New York’s commercial real estate industry is about as close as you can get to the Wild West these days.

Investors and lenders are spending far too much time researching properties and still coming up short on the information they really want. Reonomy aims to change all that.

The NY-based company just closed a $3.7M Series A round led by SoftBank, with participation from previous investors such as Resolute Ventures, High Peaks Venture Partners, KEC, and FinTech Collective.

But what does Reonomy do?

In short, the company has found a way to scour public records and the internet for thousands of data points on various properties, to offer “unbiased, objective and quant-based data and analysis.” Normally, investors and lenders send out teams of people to research a property, as well as comparative properties, to better understand the potential purchase.
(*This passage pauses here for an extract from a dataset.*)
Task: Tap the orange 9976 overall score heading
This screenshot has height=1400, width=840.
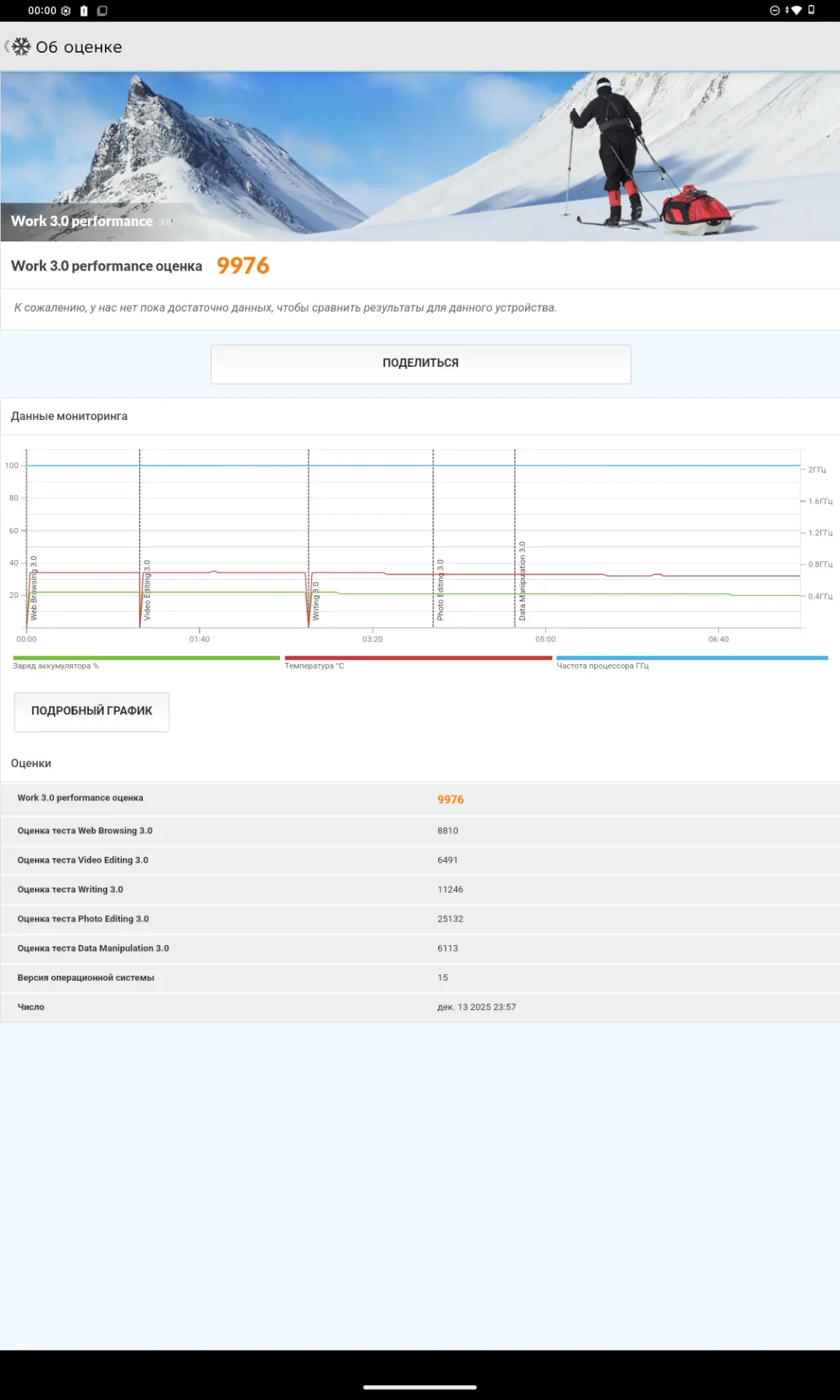Action: tap(243, 265)
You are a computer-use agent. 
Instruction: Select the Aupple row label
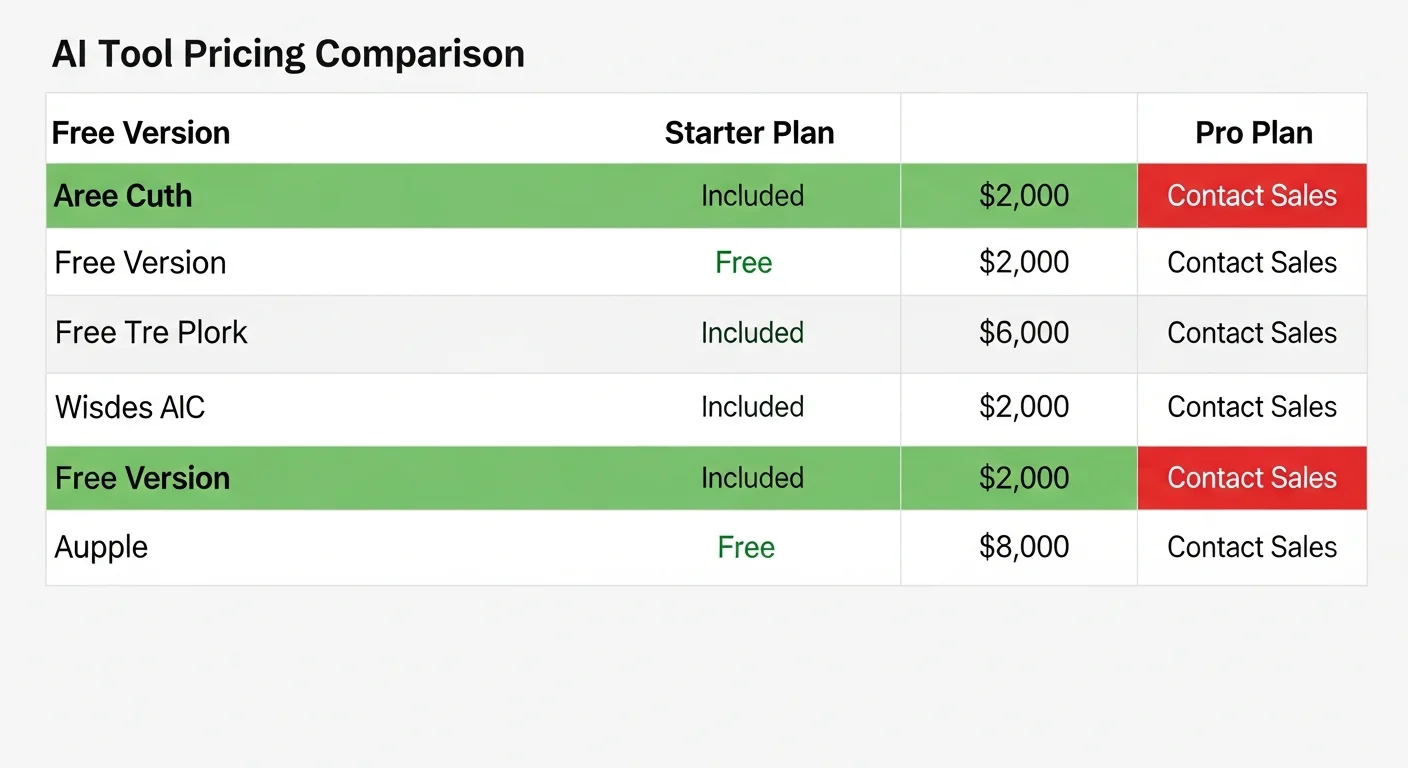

This takes weeks, and researchers can usually only find two or three comparable properties to weigh against one another.

With Reonomy, the same hunt for information can be executed in a matter of clicks. Data is taken from more than 100 sources and is formatted, standardized, structured and integrated to provide the greatest possible value to Reonomy clients, such as institutional and private investors, lenders, researchers, and valuation groups at brokerage firms.

This data then allows clients to measure a certain building against more than 300,000 other comparable buildings, instead of just a handful. They can look at over-arching data like the condition of the building, price per square foot, etc. as well as more granular data like past regulatory violations, elevator conditions, boiler room situations, and the capital expenditure that’s been filed.

In early March, Reonomy launched a beta to select institutional real estate investors, lenders and developers. With the new funding, the company plans to expand into new markets, develop for mobile, and build out the team.